Wellfleet is a town in Barnstable County, Massachusetts, United States, and is located halfway between the "tip" and "elbow" of Cape Cod. The town had a population of 2,750 at the 2010 census, which swells nearly sixfold during the summer. A total of 70% of the town's land area is in protection, and nearly half of it is part of the Cape Cod National Seashore. Wellfleet is famous for its eponymous oysters, which are celebrated in the annual October Wellfleet OysterFest.

History

the text in this section is copied from an article in Wikipedia

Wellfleet was encountered by Europeans as early as 1606, when the French explorer Samuel de Champlain explored and named it "Port Aux Huitres" (Oyster Port) for the bountiful oyster population resident to the area. Originally settled in the 1650s by the Europeans as Billingsgate (after the famous fish market in East London), Wellfleet was part of neighboring Eastham until 1763, achieving town status after nearly 30 years of petitioning. The name "Wellfleet" is disputed; some argue that it comes from "Whale Fleet", after the burgeoning whaling industry in the town, while some say it comes from a brand of oyster popular in England at the time, in order to help sales.

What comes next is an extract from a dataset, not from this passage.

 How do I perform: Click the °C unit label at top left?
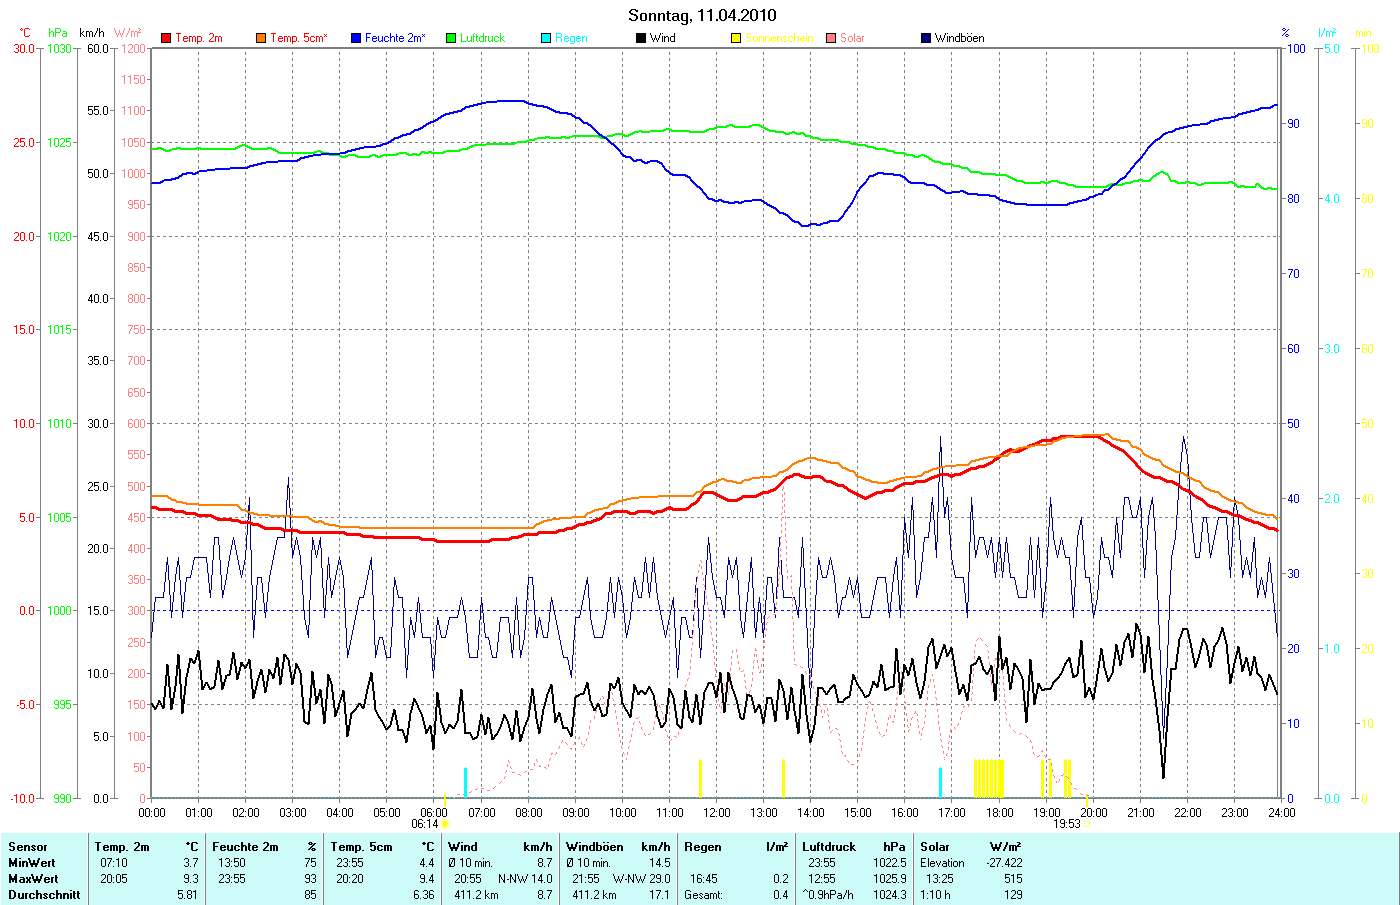click(25, 33)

Wellfleet's oyster beds drove the early economy, as did whaling and other fishing endeavors. The town was home to 30 whaling ships at the time of the American Revolution. However, because of the decline of whaling and the mackerel catch in the late 19th century, the fleet declined, being completely free of schooners by 1900. The oyster fleet continues to this day, however, harvesting many other types of shellfish as well.

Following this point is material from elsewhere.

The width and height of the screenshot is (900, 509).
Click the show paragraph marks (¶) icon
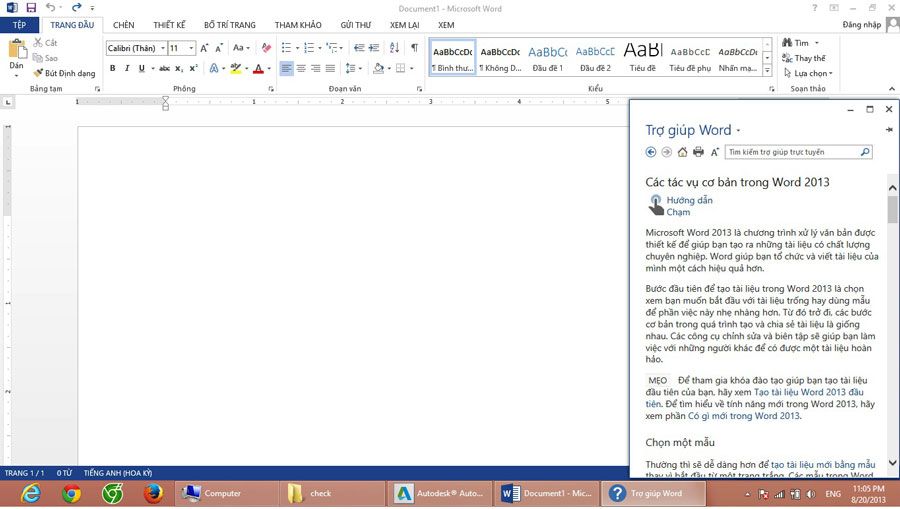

Guglielmo Marconi built America's first transatlantic radio transmitter station on a coastal bluff in South Wellfleet in 1901–02. The first radio telegraph transmission from America to England was sent from this station on January 18, 1903, a ceremonial telegram from President Theodore Roosevelt to King Edward VII. Most of the transmitter site is gone, however, as three quarters of the land it originally encompassed has been eroded into the sea. The South Wellfleet station's first call sign was "CC", for Cape Cod.

In 1961, President John F. Kennedy created the Cape Cod National Seashore, which encompasses most of the Atlantic shoreline of Cape Cod. In Wellfleet the territory circles the town, from Jeremy Point through the marshes and "islands" along the Herring River, and extending the length of the Atlantic shore of the town.

Construction of the Chequesset Inn in the late 19th century contributed to the development of a tourist economy in Wellfleet. The town has the second greatest concentration of art galleries on Cape Cod, right after Provincetown. It is also a popular retirement spot.

In 1717, the pirate Samuel Bellamy was sailing near what is now Wellfleet when his ship, the Whydah, sank off shore. The wreck was discovered in 1984, and is to date only the second pirate ship ever discovered, Blackbeard's Queen Anne's Revenge having been found off the coast of North Carolina.